Punition collective pour le photovoltaïque
En raison de l’inflation des projets, le gouvernement vient de geler pour trois mois toute nouvelle installation industrielle de production d’électricité solaire. Abasourdie, la filière exprime son inquiétude et sa colère.
dans l’hebdo N° 1132-1133 Acheter ce numéro

C’est le syndrome de l’enseignant débordé : trois malins trichent, et tous les élèves se retrouvent collés.

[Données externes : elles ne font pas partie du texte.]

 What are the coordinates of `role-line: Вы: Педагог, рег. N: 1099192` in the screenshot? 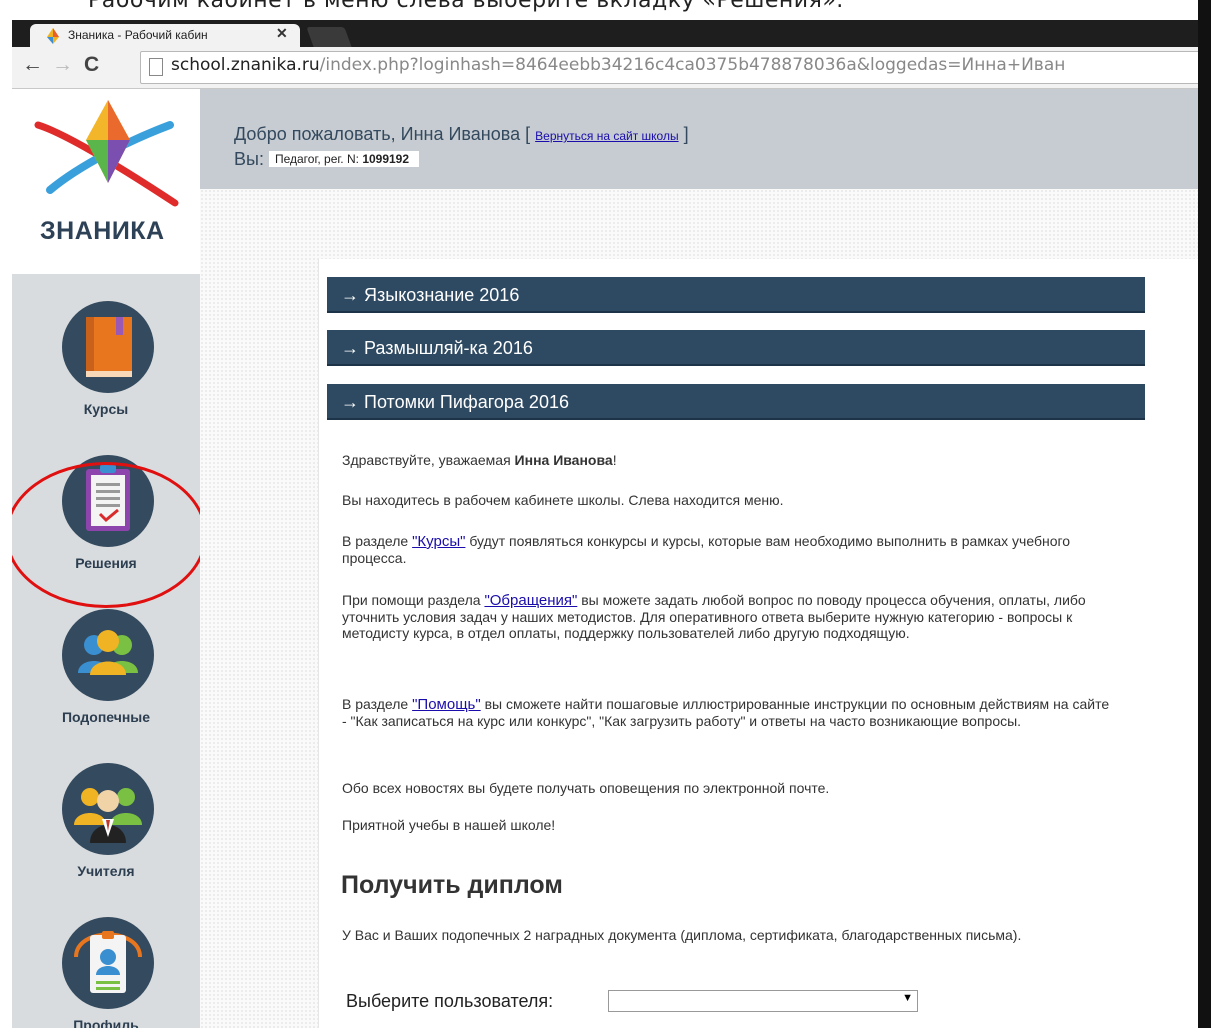 It's located at (327, 160).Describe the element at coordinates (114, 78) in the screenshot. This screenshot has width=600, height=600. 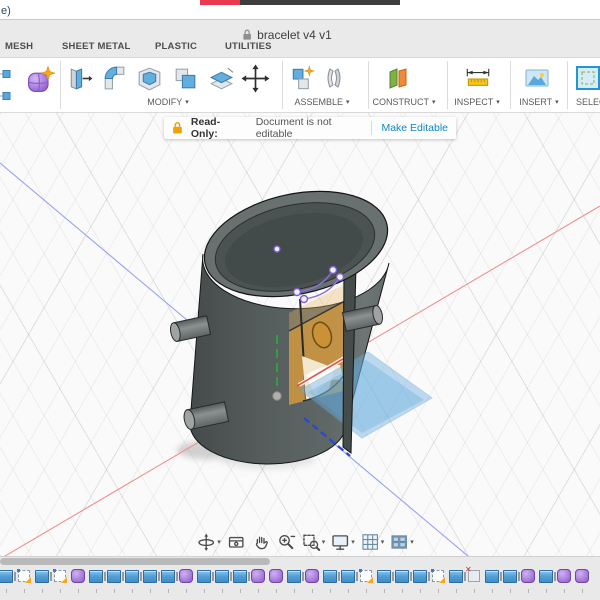
I see `fillet-button` at that location.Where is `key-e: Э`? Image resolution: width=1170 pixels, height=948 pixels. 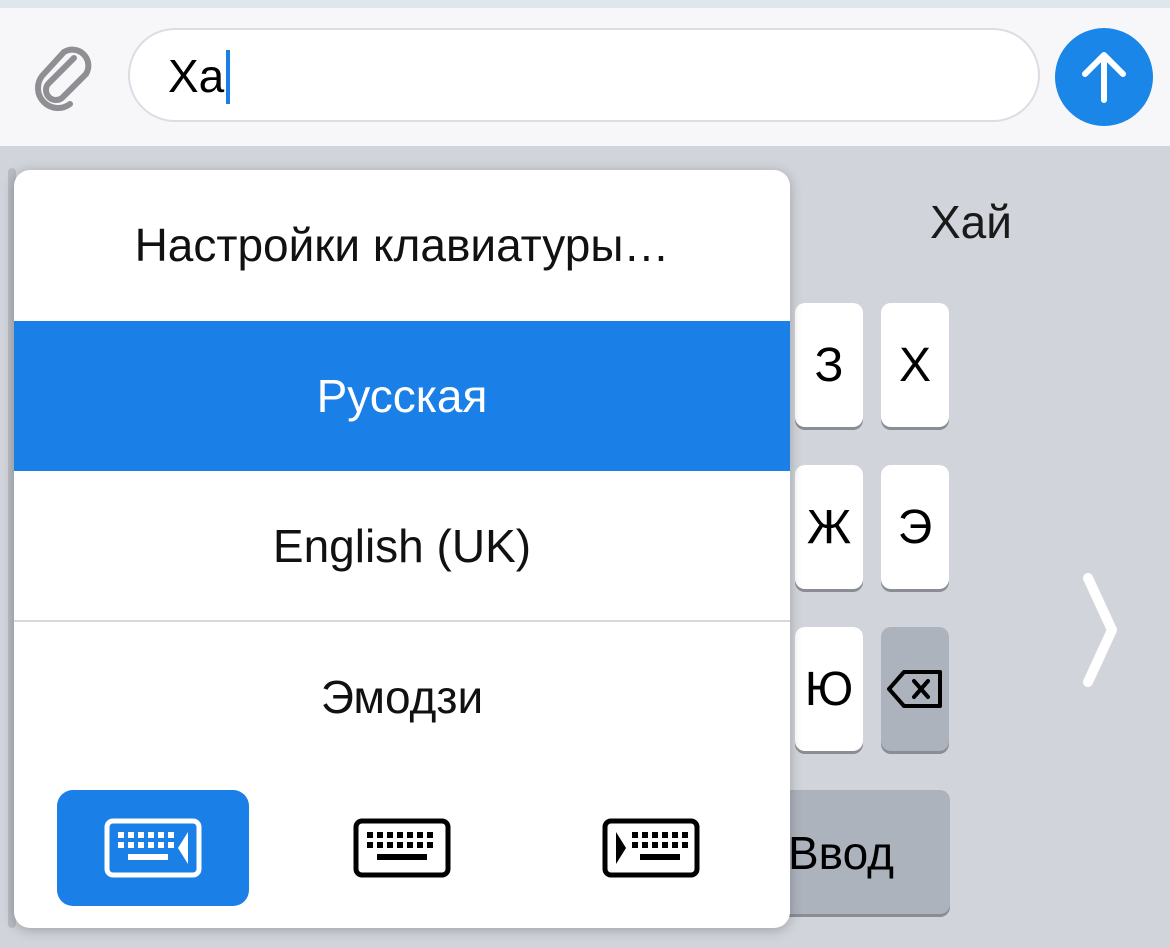
key-e: Э is located at coordinates (915, 527).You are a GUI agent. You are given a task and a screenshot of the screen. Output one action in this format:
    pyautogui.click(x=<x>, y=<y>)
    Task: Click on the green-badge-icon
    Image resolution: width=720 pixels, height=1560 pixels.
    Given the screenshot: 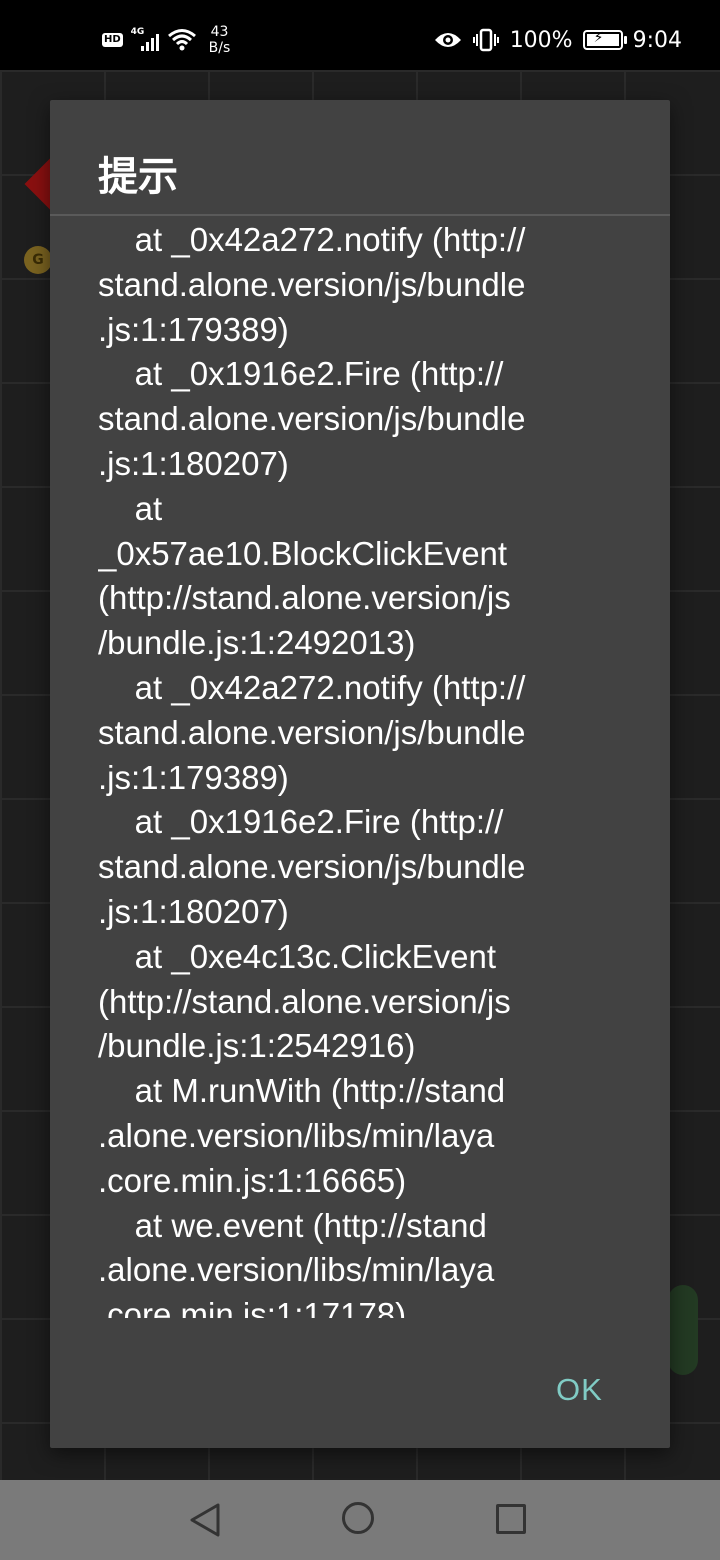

Le 10 décembre, par décret, le prof Fillon a mis au régime sec toute la classe photovoltaïque parce que certains opérateurs ont exploité sans vergogne les aides à l’électricité solaire : pendant trois mois, aucune demande de raccordement au réseau ne sera admise pour les installations photovoltaïques de plus de 3 kilowatts de puissance [^2]. Le gouvernement allègue une grosse surchauffe de la filière. Après l’avoir laissé végéter pendant des années, il a offert, mi-2006, un tarif d’achat très attractif aux producteurs d’électricité solaire : jusqu’à 0,58 euro par kilowattheure en 2010, ce qui a porté le parc français de panneaux photovoltaïque à quelque 800 mégawatts (MW) fin 2010.